Project Summary Tweety Homolog 1 (TTYH1) is an understudied protein identified by the Illuminating the Druggable Genome (IDG) Program. Our current knowledge on TTYH1 is limited to its involvement in neural stem cell development and glioma invasion. Given the lack of model system and genetic tools, molecular function and biological pathways that are associated with TTYH1 remain poorly defined. Importantly, altered expression levels of TTYH1 have been found in brain samples from Alzheimer’s disease and Parkinson’s disease patients. Therefore, elucidating the functional roles of TTYH1 in brain cells will aid in the understanding of disease pathogenesis. We performed transcriptomic analyses and determined that TTYH1 is predominantly expressed in brain astrocytes. Astrocytes are glial cells responsible for processing lipids and providing metabolic support to neurons. In Drosophila glia, immortalized rat astrocytes, and primary human astrocytes, we found that TTYH1 orthologs are localized to lysosome, the organelle required for performing autophagy. Indeed, we found that TTYH1 facilitates autophagic flux in glial cells. Delineating the mechanistic underpinnings of autophagy regulation will uncover the molecular function and biological role of TTYH1. Our data suggest that defective clearance of internalized sphingolipids underlies lysosomal dysfunction and diminished autophagy in TTYH1- deficient glial cells. The preliminary findings inform our central hypothesis that TTYH1 mediates lysosomal clearance of sphingolipids to facilitate autophagy. To test our working hypothesis, we will leverage rat astrocytic cell model and Drosophila model combined with tools and experimental paradigms developed for this project. At the conclusion of this investigation, we will have furthered our understanding of the molecular function of TTYH1 in glial lipid metabolism. Findings from this project will also offer insights to understanding lysosomal storage diseases and neurodegeneration.

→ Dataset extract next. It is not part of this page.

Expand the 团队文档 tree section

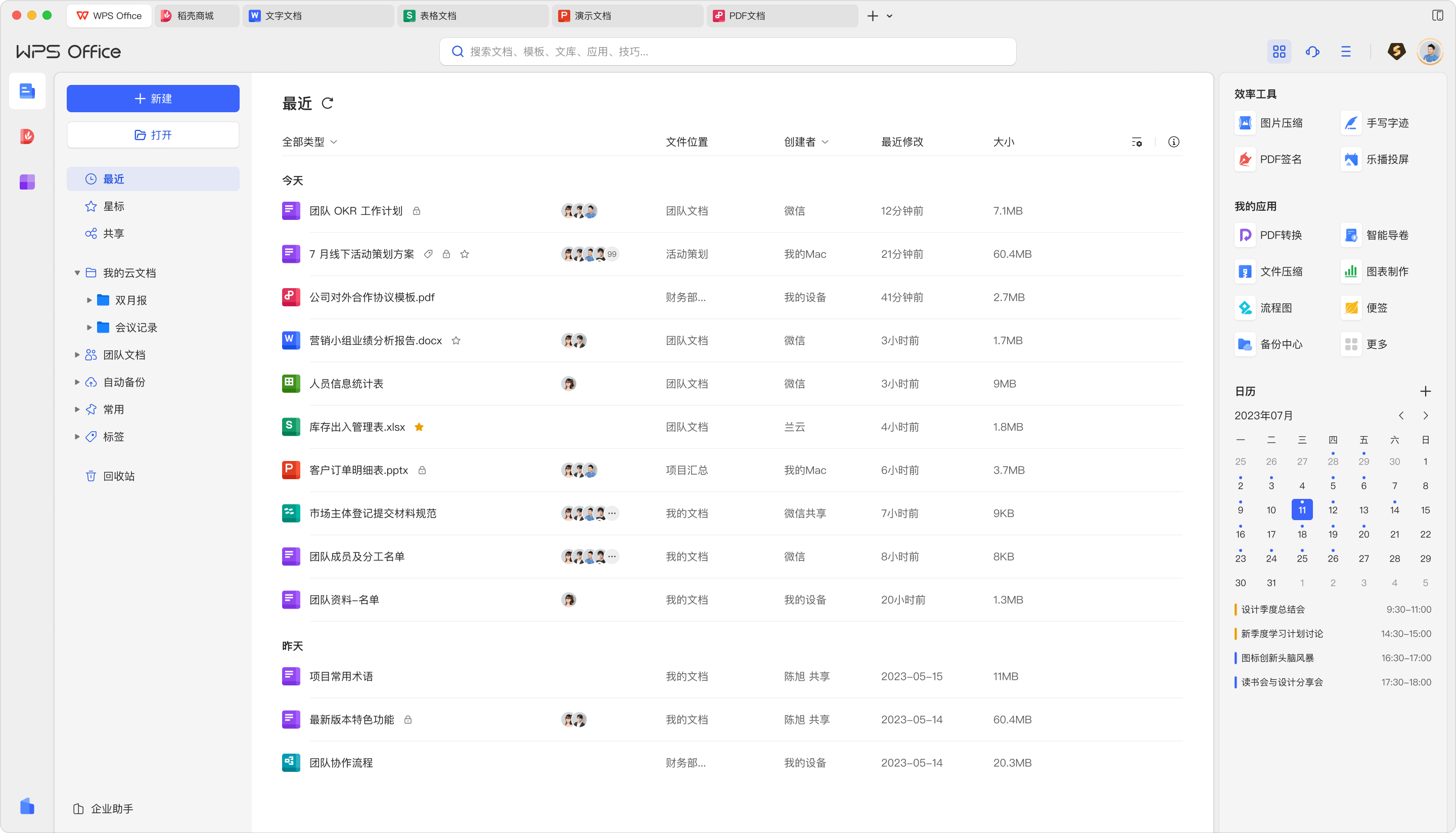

项目摘要 Tweety同源1（TTYH1）是通过照明可毒基因组鉴定出的一种蛋白 （IDG）程序。我们目前对TTYH1的了解仅限于它参与神经干细胞的发展 和神经胶质瘤入侵。鉴于缺乏模型系统和遗传工具，分子功能和生物学 与TTYH1相关的途径的定义较差。重要的是，表达水平改变了 在阿尔茨海默氏病和帕金森氏病患者的大脑样本中发现了TTYH1。 因此，阐明TTYH1在脑细胞中的功能作用将有助于理解疾病 发病。我们进行了转录组分析，并确定TTYH1主要表达 在大脑星形胶质细胞中。星形胶质细胞是负责加工脂质并提供代谢支持的神经胶质细胞 致神经元。在果蝇神经胶质中，永生的大鼠星形胶质细胞和原代人星形胶质细胞，我们发现 TTYH1直系同源物本地化为溶酶体，这是进行自噬所需的细胞器。确实，我们发现 TTYH1促进了神经胶质细胞中的自噬通量。描述自噬的机械基础 调节将发现TTYH1的分子功能和生物学作用。我们的数据表明有缺陷 内部鞘脂的清除是溶酶体功能障碍和TTYH1-自噬降低的基础的。 缺乏神经胶质细胞。初步发现介绍了我们的中心假设，即TTYH1介导溶酶体 清除鞘脂以促进自噬。为了检验我们的工作假设，我们将利用老鼠 星形胶质细胞模型和果蝇模型与工具和实验范例相结合 这个项目。在这项研究的结论中，我们将进一步了解分子 TTYH1在神经胶质脂质代谢中的功能。该项目的发现还将提供理解的见解 溶酶体储存疾病和神经变性。